WHAT YOU NEED TO DO | In your reply, reproduce every line of the data without any alteration.

GIVEN RECORDS |
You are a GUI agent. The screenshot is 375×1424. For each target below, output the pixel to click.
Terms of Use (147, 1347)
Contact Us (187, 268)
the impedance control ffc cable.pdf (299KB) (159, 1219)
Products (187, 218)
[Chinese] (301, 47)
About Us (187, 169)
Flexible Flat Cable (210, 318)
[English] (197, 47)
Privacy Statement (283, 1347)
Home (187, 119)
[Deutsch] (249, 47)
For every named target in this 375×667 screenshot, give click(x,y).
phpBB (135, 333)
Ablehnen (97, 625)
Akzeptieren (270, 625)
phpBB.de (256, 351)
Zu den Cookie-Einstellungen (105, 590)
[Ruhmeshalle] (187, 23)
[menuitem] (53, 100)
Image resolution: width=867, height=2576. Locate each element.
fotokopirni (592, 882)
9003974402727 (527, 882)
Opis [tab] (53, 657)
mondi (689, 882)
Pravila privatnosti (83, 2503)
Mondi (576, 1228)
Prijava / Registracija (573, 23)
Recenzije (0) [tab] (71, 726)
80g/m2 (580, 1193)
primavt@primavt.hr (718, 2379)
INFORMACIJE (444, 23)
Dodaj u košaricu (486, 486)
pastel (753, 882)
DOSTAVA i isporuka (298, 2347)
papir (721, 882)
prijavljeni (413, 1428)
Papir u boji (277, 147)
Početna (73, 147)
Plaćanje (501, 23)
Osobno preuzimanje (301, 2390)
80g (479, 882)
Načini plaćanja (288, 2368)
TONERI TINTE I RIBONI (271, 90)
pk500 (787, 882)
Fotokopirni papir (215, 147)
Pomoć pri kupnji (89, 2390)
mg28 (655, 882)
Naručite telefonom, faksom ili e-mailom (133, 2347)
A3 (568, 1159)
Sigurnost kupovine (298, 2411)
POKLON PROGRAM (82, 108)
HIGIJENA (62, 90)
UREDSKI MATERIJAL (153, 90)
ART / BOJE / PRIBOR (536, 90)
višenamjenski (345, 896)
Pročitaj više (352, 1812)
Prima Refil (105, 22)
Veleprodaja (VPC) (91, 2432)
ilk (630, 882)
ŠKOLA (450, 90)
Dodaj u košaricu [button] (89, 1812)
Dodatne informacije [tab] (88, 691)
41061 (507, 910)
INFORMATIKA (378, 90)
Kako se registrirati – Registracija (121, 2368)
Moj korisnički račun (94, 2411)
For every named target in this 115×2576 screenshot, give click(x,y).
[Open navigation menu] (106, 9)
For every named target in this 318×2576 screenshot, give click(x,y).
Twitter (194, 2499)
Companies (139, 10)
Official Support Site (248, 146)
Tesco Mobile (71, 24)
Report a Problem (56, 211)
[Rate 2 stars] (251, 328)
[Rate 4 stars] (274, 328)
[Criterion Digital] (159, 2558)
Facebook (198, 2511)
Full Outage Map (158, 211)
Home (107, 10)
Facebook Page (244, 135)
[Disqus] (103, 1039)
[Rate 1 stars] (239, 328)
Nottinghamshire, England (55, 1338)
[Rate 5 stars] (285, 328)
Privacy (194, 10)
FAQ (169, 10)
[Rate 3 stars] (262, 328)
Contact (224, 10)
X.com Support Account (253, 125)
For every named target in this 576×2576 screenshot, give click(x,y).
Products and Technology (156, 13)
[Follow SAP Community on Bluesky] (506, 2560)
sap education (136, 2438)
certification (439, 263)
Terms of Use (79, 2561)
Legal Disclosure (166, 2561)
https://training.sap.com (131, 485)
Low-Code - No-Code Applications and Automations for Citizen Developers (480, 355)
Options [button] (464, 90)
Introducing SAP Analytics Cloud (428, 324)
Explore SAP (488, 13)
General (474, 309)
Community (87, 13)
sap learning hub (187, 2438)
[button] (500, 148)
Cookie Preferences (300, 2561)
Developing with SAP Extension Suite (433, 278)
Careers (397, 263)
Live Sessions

RESPONSE TO THIS TASK |
You are a GUI agent. The screenshot is 375×1424. For each target below, output the pixel to click.
Terms of Use (147, 1347)
Contact Us (187, 268)
the impedance control ffc cable.pdf (299KB) (159, 1219)
Products (187, 218)
[Chinese] (301, 47)
About Us (187, 169)
Flexible Flat Cable (210, 318)
[English] (197, 47)
Privacy Statement (283, 1347)
Home (187, 119)
[Deutsch] (249, 47)
For every named target in this 375×667 screenshot, give click(x,y).
phpBB (135, 333)
Ablehnen (97, 625)
Akzeptieren (270, 625)
phpBB.de (256, 351)
Zu den Cookie-Einstellungen (105, 590)
[Ruhmeshalle] (187, 23)
[menuitem] (53, 100)
Image resolution: width=867, height=2576. Locate each element.
fotokopirni (592, 882)
9003974402727 (527, 882)
Opis [tab] (53, 657)
mondi (689, 882)
Pravila privatnosti (83, 2503)
Mondi (576, 1228)
Prijava / Registracija (573, 23)
Recenzije (0) [tab] (71, 726)
80g/m2 (580, 1193)
primavt@primavt.hr (718, 2379)
INFORMACIJE (444, 23)
Dodaj u košaricu (486, 486)
pastel (753, 882)
DOSTAVA i isporuka (298, 2347)
papir (721, 882)
prijavljeni (413, 1428)
Papir u boji (277, 147)
Početna (73, 147)
Plaćanje (501, 23)
Osobno preuzimanje (301, 2390)
80g (479, 882)
Načini plaćanja (288, 2368)
TONERI TINTE I RIBONI (271, 90)
pk500 (787, 882)
Fotokopirni papir (215, 147)
Pomoć pri kupnji (89, 2390)
mg28 (655, 882)
Naručite telefonom, faksom ili e-mailom (133, 2347)
A3 (568, 1159)
Sigurnost kupovine (298, 2411)
POKLON PROGRAM (82, 108)
HIGIJENA (62, 90)
UREDSKI MATERIJAL (153, 90)
ART / BOJE / PRIBOR (536, 90)
višenamjenski (345, 896)
Pročitaj više (352, 1812)
Prima Refil (105, 22)
Veleprodaja (VPC) (91, 2432)
ilk (630, 882)
ŠKOLA (450, 90)
Dodaj u košaricu [button] (89, 1812)
Dodatne informacije [tab] (88, 691)
41061 (507, 910)
INFORMATIKA (378, 90)
Kako se registrirati – Registracija (121, 2368)
Moj korisnički račun (94, 2411)
For every named target in this 115×2576 screenshot, give click(x,y).
[Open navigation menu] (106, 9)
For every named target in this 318×2576 screenshot, give click(x,y).
Twitter (194, 2499)
Companies (139, 10)
Official Support Site (248, 146)
Tesco Mobile (71, 24)
Report a Problem (56, 211)
[Rate 2 stars] (251, 328)
[Rate 4 stars] (274, 328)
[Criterion Digital] (159, 2558)
Facebook (198, 2511)
Full Outage Map (158, 211)
Home (107, 10)
Facebook Page (244, 135)
[Disqus] (103, 1039)
[Rate 1 stars] (239, 328)
Nottinghamshire, England (55, 1338)
[Rate 5 stars] (285, 328)
Privacy (194, 10)
FAQ (169, 10)
[Rate 3 stars] (262, 328)
Contact (224, 10)
X.com Support Account (253, 125)
For every named target in this 576×2576 screenshot, give click(x,y).
Products and Technology (156, 13)
[Follow SAP Community on Bluesky] (506, 2560)
sap education (136, 2438)
certification (439, 263)
Terms of Use (79, 2561)
Legal Disclosure (166, 2561)
https://training.sap.com (131, 485)
Low-Code - No-Code Applications and Automations for Citizen Developers (480, 355)
Options [button] (464, 90)
Introducing SAP Analytics Cloud (428, 324)
Explore SAP (488, 13)
General (474, 309)
Community (87, 13)
sap learning hub (187, 2438)
[button] (500, 148)
Cookie Preferences (300, 2561)
Developing with SAP Extension Suite (433, 278)
Careers (397, 263)
Live Sessions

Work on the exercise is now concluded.